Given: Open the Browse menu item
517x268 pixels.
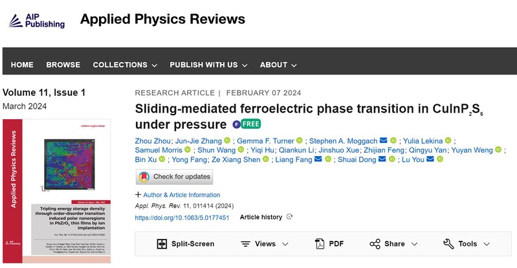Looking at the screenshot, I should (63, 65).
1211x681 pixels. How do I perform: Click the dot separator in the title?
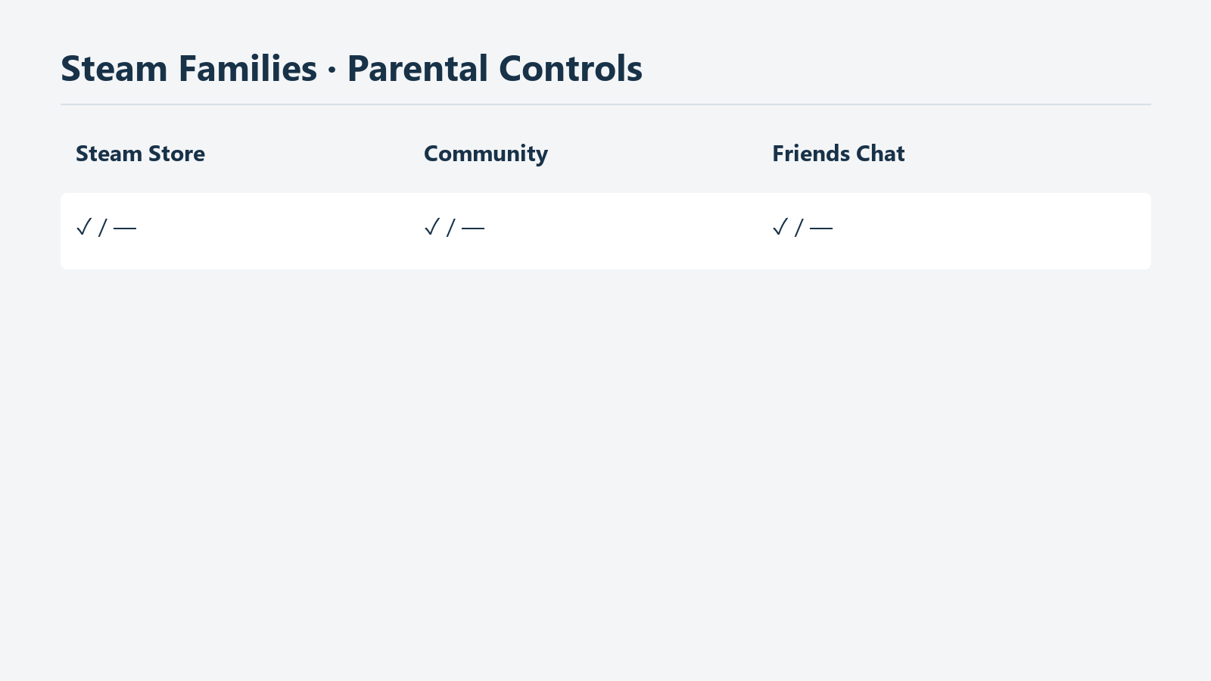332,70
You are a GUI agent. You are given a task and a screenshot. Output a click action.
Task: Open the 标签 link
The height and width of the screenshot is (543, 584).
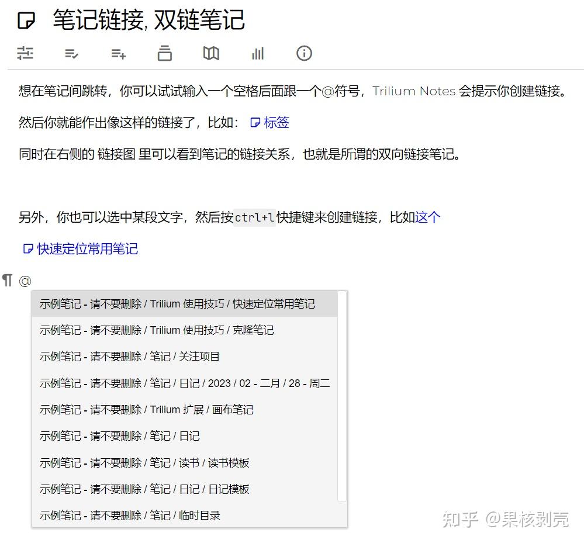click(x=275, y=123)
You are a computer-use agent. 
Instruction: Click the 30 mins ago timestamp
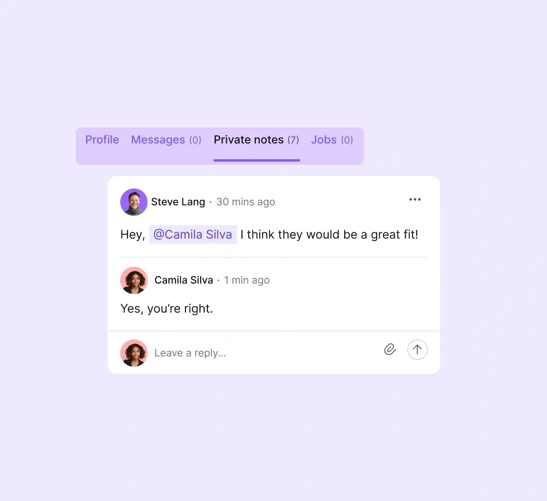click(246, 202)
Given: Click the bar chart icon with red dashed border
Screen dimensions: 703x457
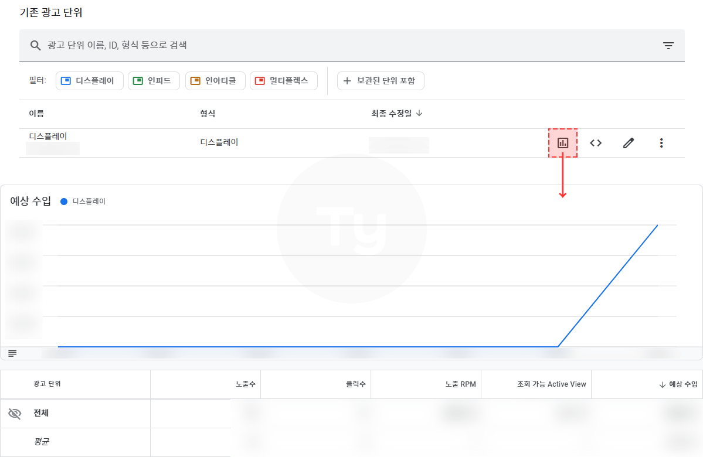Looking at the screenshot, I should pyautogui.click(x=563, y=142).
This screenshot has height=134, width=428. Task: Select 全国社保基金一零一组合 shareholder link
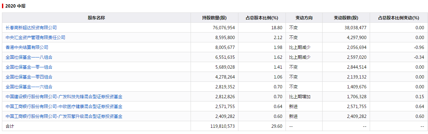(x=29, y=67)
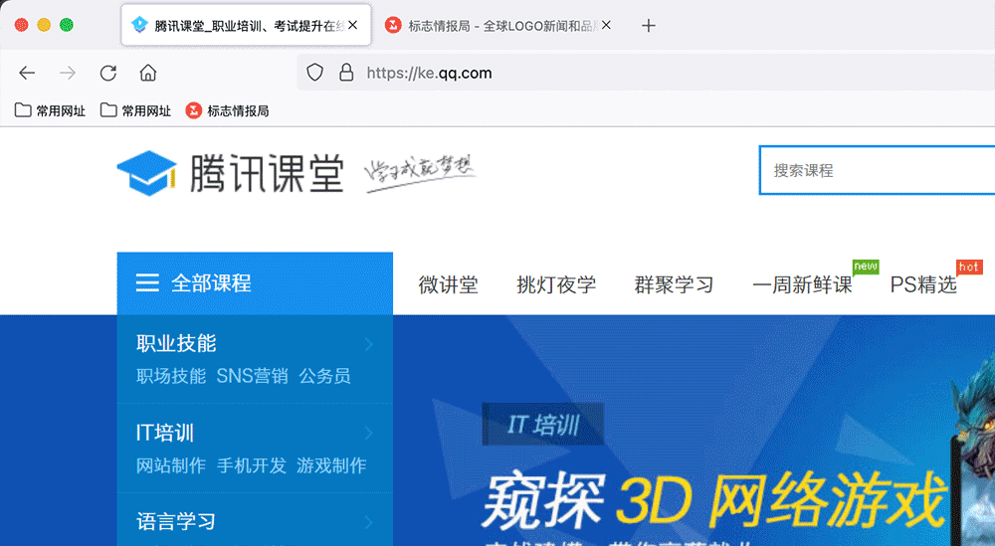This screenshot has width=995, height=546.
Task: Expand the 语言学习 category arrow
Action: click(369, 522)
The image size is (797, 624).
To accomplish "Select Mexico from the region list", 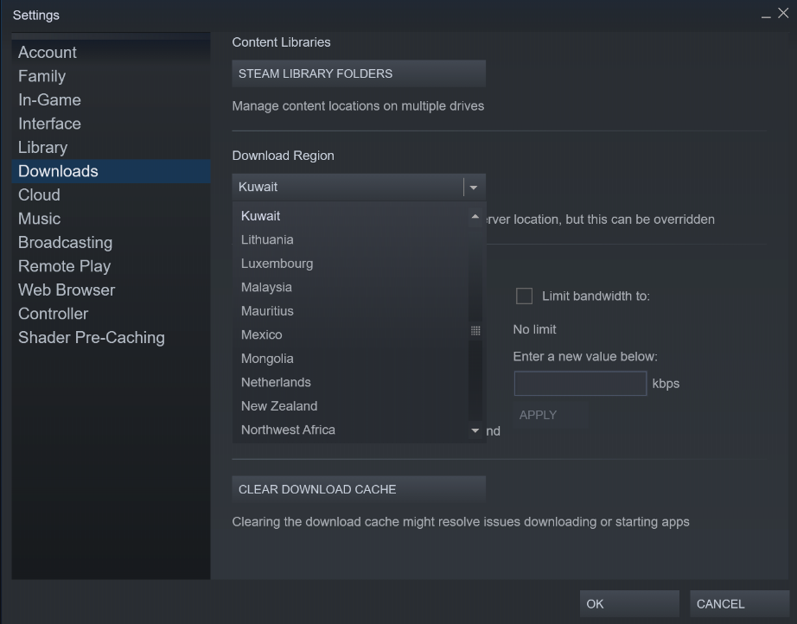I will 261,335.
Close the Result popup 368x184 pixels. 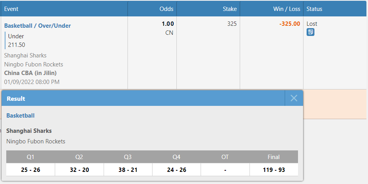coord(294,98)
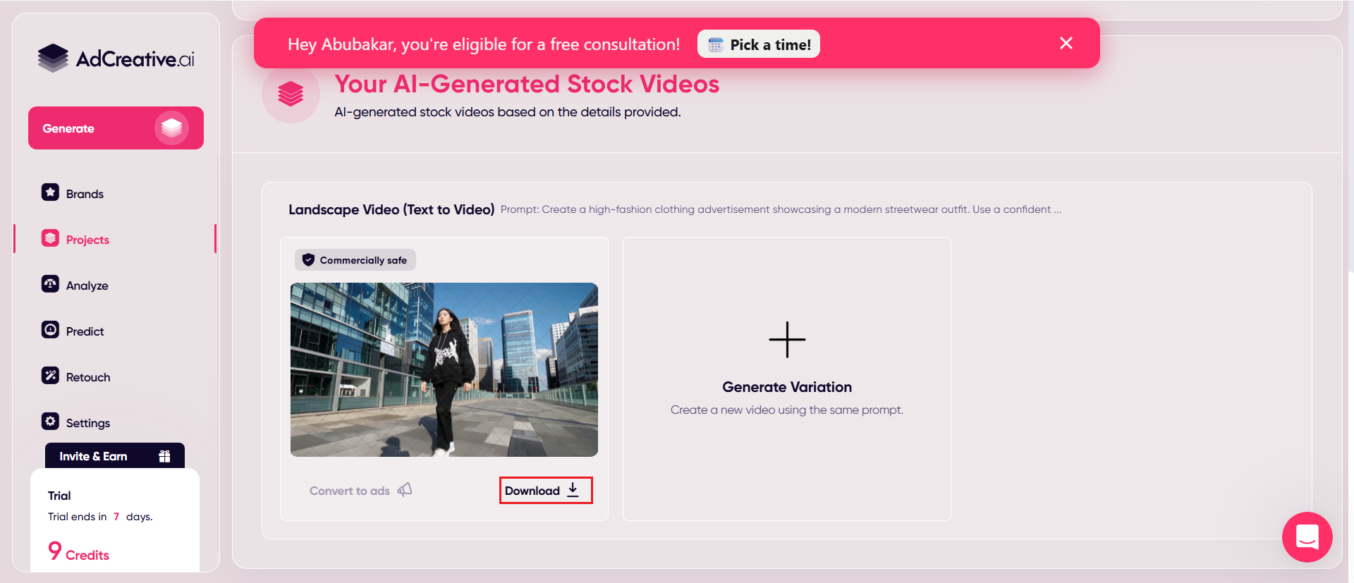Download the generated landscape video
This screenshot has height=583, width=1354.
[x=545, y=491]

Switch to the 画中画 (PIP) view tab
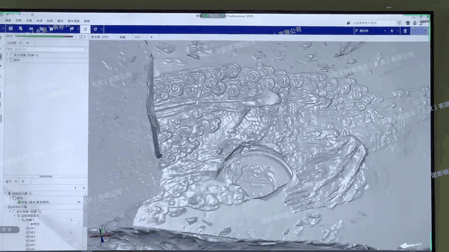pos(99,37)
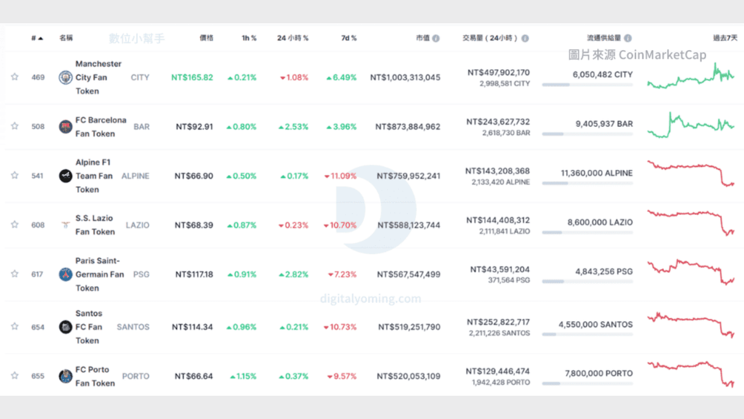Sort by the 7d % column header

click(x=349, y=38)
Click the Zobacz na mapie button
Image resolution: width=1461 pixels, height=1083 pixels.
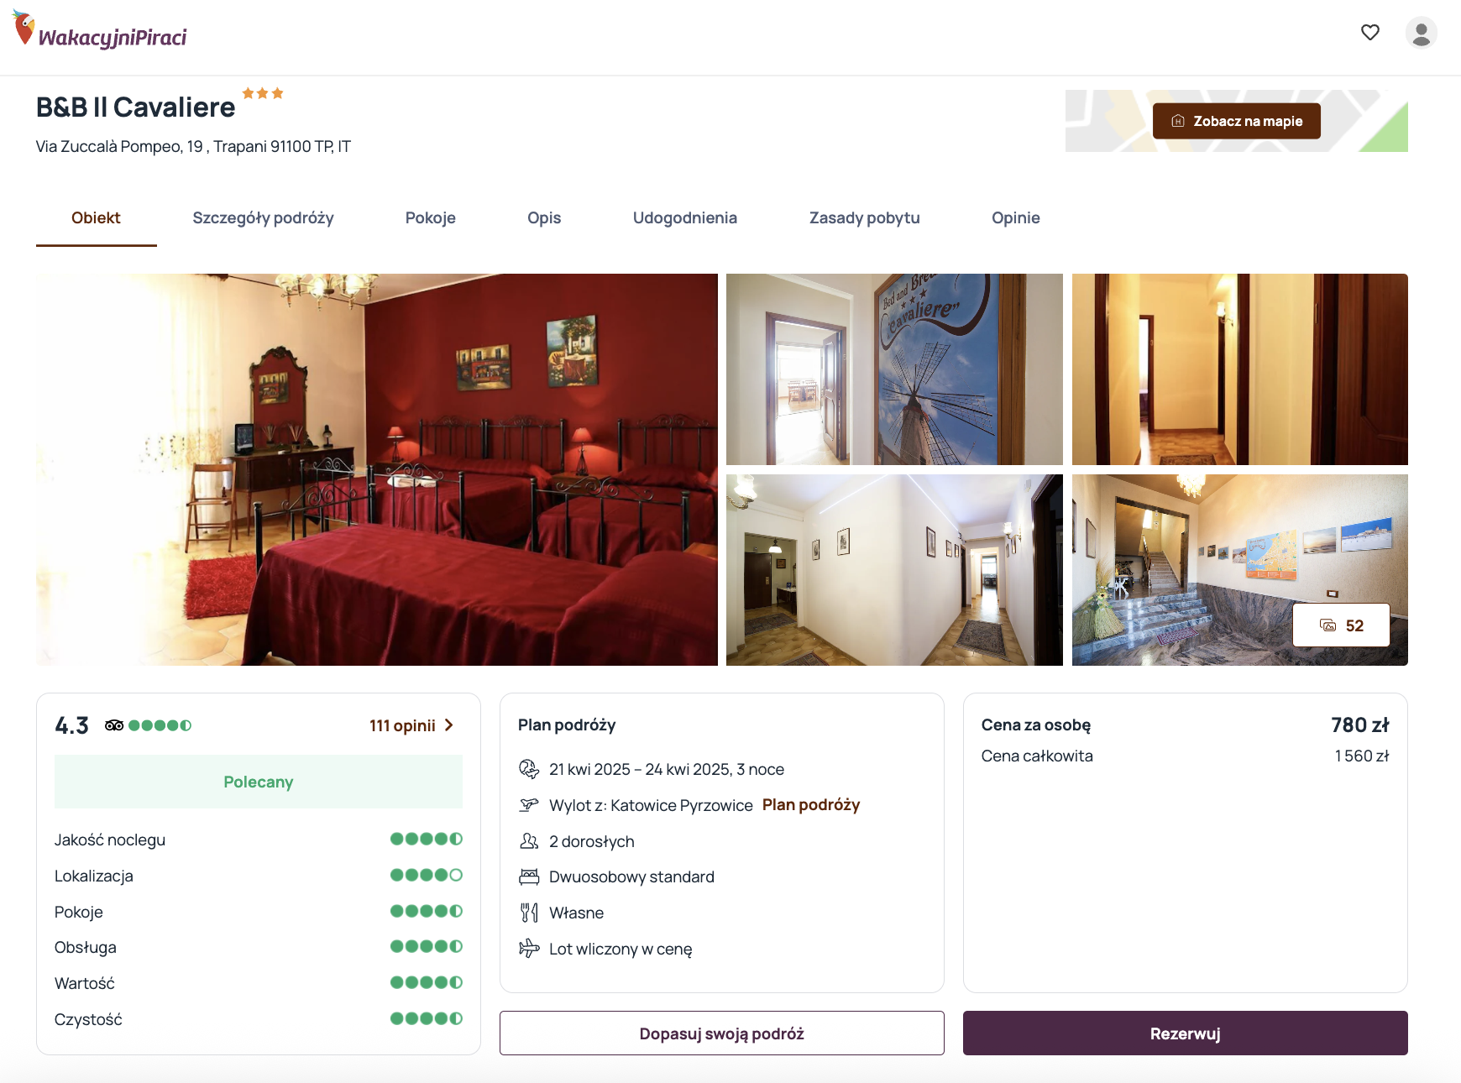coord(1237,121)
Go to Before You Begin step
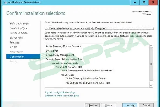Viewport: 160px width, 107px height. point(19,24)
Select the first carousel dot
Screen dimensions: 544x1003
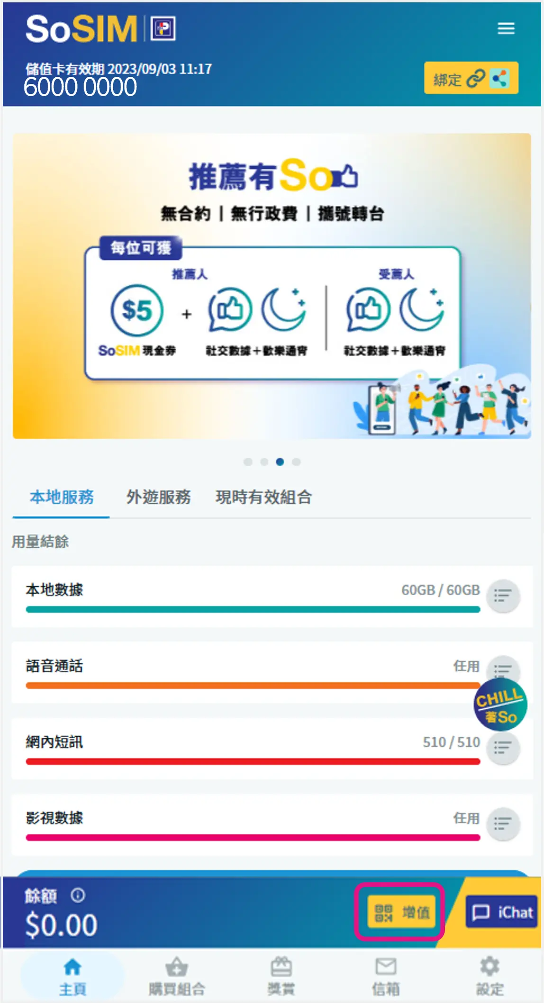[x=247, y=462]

★ ★ ★

### Exercise details
The answer should consist solely of the lines from the one containing "Select the first carousel dot" through the last line of the material, copied exactly, with pictures left out.

### Task response
Select the first carousel dot
Screen dimensions: 544x1003
[x=247, y=462]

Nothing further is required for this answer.